SUPPLIED RECORDS:
- - -

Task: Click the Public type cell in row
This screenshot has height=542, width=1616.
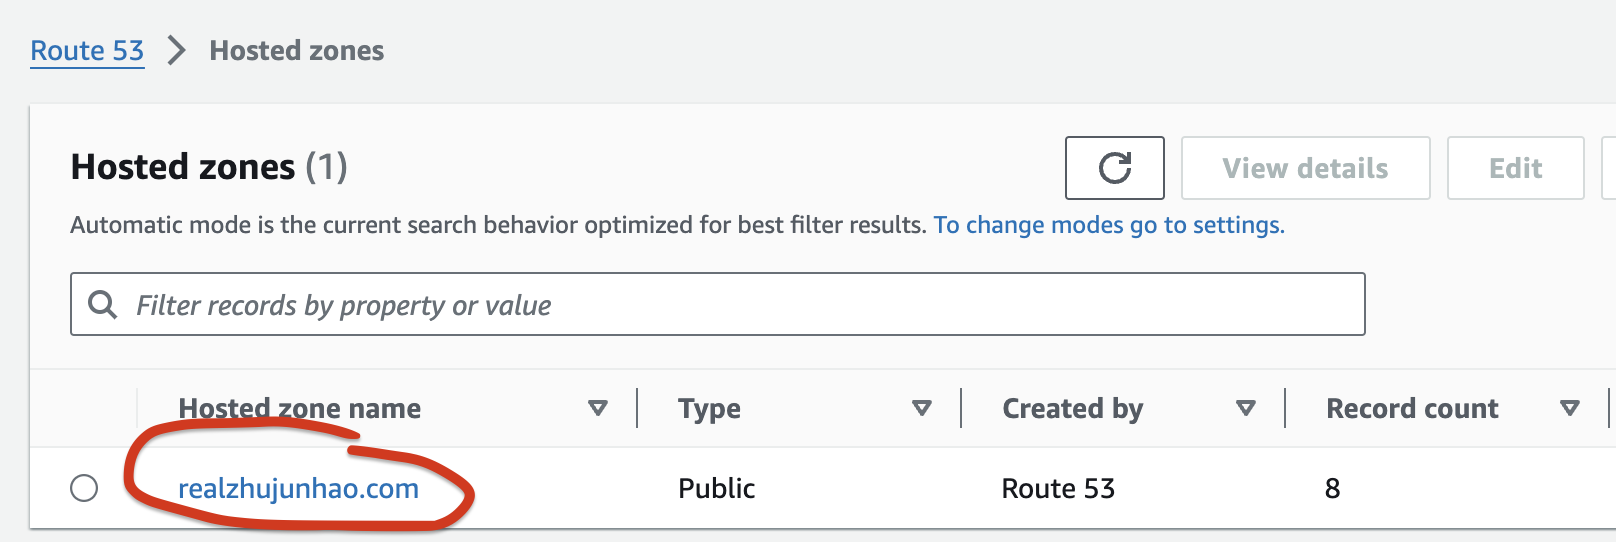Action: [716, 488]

- - -

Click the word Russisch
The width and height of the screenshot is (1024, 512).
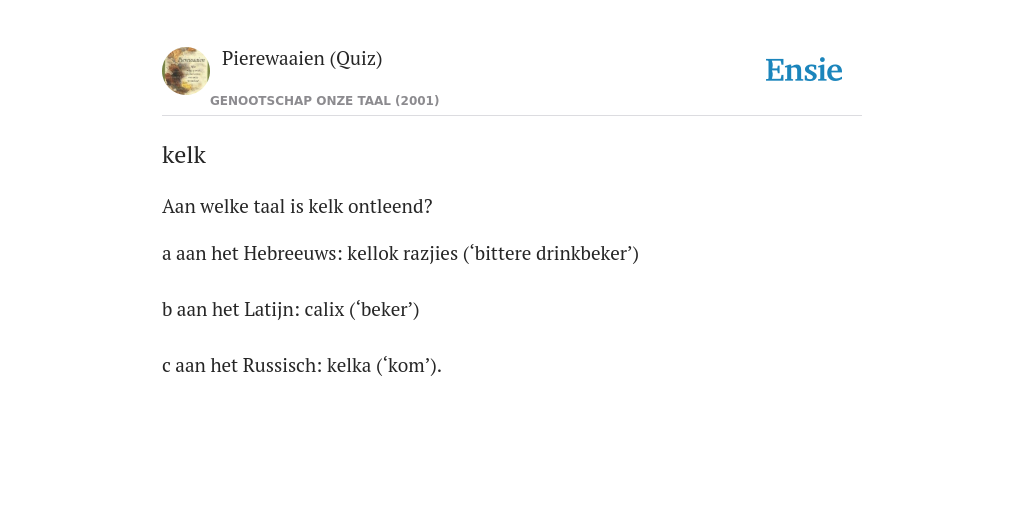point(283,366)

- - -

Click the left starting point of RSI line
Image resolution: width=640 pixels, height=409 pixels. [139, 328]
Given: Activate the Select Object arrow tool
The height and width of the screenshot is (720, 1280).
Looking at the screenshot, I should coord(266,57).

- - -

TASK DIRECTIONS:
Could you return, word for word, the lines beginning with the line that contains "Task: Click the Public type cell in row" and continuing through the line that contains "Action: [716, 488]", with the pictures left out?

FINISHED TASK:
Task: Click the Public type cell in row
This screenshot has height=542, width=1616.
Action: [716, 488]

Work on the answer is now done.